There are several obstacles standing in their way. The first, and most important, is that they are fighting with three other teams for the division lead. While they have a head start, the likelihood of one of the other clubs (in particular, the Rockies, who are going to get Troy Tulowitzki and Jorge De La Rosa back soon) putting together a big second half is high.
The Padres also have a grueling end of the season, playing 13 of their final 20 contests on the road in Colorado, St. Louis, Los Angeles, and San Francisco. Plus, three of their seven home games come against the NL Central leading Reds. All in all, it’s going to be a tough back half of September for these Padres.
And while it may not seem like it, given the offensive black hole they play in, the Padres may have some weaknesses in their rotation, where Clayton Richard, Jon Garland, and Wade LeBlanc all have xFIPs a run or so more than their ERAs.
The Padres have also fared incredibly well in one-run games thusfar, winning 19 of 31 contests. To a certain extent, this is a function of the team’s magnificent bullpen, but it’s also likely that this kind of success simply isn’t sustainable.
And then there’s this: The Common Man doesn’t expect the Padres to make any major moves here at the trade deadline. For one thing, the team is not poised to take on additional salary. Increasingly, these deadline deals are being made for financial reasons, and many of the players that GM Jed Hoyer could acquire to help (Roy Oswalt, Jose Guillen, Corey Hart, Jayson Werth, etc.) make a bunch of money.
The Padres remind The Common Man a lot of the Seattle Mariners from last year or the Twins from 2001, in that no one really expected the clubs to be competitive, but they did through great defense, decent pitching, and mediocre offense. That said, it’s important to note that both clubs ran out of gas, as they were just not good enough to stay in it. And given the realization that the Padres are probably playing over their head, it doesn’t make a lot of sense to plug leaks on a ship that’s going to sink anyway.
Under smart leadership, the Padres are also going to patiently implement their master plan, which is incredibly similar to the M’s. With a lead, it doesn’t make sense to sell off players and compromise their long term prospects for a short term gain. Instead, they’ll hold tight to prospects Donavan Tate, Simon Castro, and Jaff Decker. The Padres, in their market, will only remain competitive by building themselves into a player-development machine on par with the Twins of the early 2000s.
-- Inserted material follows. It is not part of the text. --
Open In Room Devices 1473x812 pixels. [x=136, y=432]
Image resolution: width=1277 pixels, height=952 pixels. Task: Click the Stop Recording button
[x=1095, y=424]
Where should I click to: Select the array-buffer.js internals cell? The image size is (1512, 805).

Indeed, while the Twins did try to upgrade in 2001, they smartly refused to part with their prospects, who included Justin Morneau, Michael Cuddyer, Luis Rivas, Bobby Kielty, Matt LeCroy, JC Romero, Kyle Lohse, Lew Ford, Juan Rincon, Jason Kubel, and the young Johan Santana. Each of these players would prove valuable in the coming years as the Twins became the dominant team in the AL Central. Expect the Padres to hold course and, at best, pick up a castoff in August to cover CF or SS. But in the meantime, they’re likely to get passed by either San Francisco (who seems to be aggressively pursuing offensive upgrades) or Rockies.